- **WORK INSTRUCTIONS**:
Retype the line where "This screenshot has" appears and each line that follows it down to the last line of the records below. Leave the pictures out.
*** Block opens ***
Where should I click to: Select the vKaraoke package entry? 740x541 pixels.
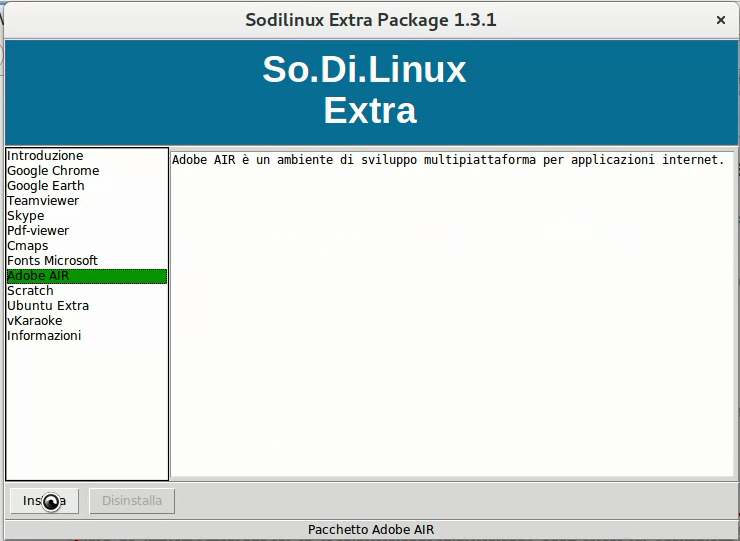pyautogui.click(x=35, y=321)
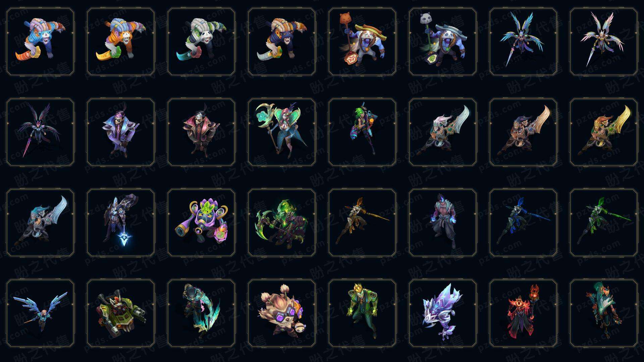Viewport: 644px width, 362px height.
Task: Select the pale pink winged angel skin
Action: point(604,42)
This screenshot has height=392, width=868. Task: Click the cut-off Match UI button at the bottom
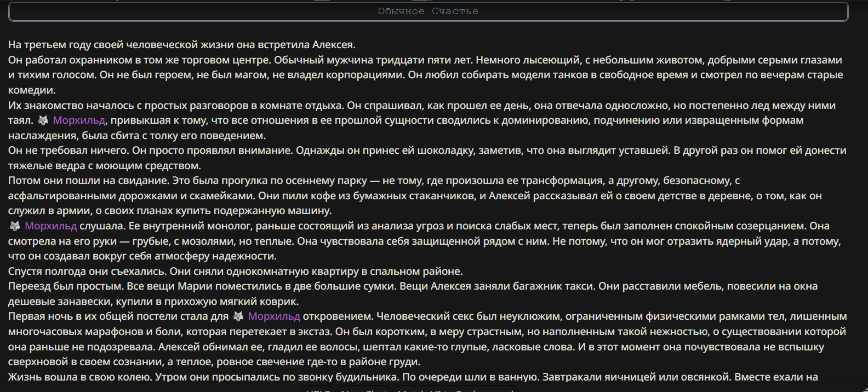point(455,389)
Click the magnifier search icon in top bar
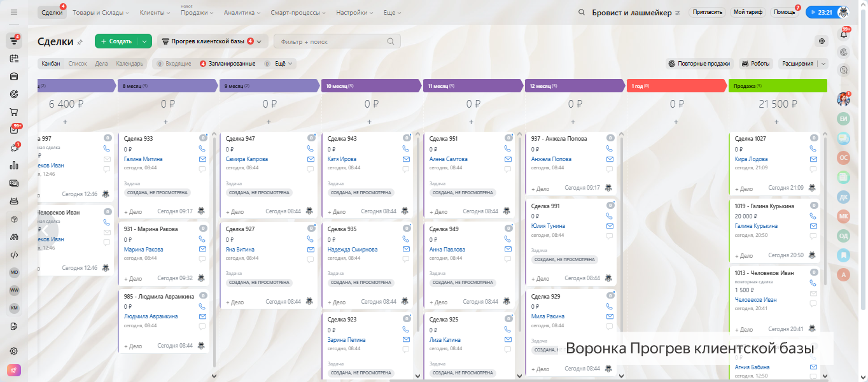 582,13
*** Block closes ***
- **EXPECTED ANSWER**:
This screenshot has height=392, width=868. Task: Click the cut-off Match UI button at the bottom
point(455,389)
Click the magnifier search icon in top bar
 582,13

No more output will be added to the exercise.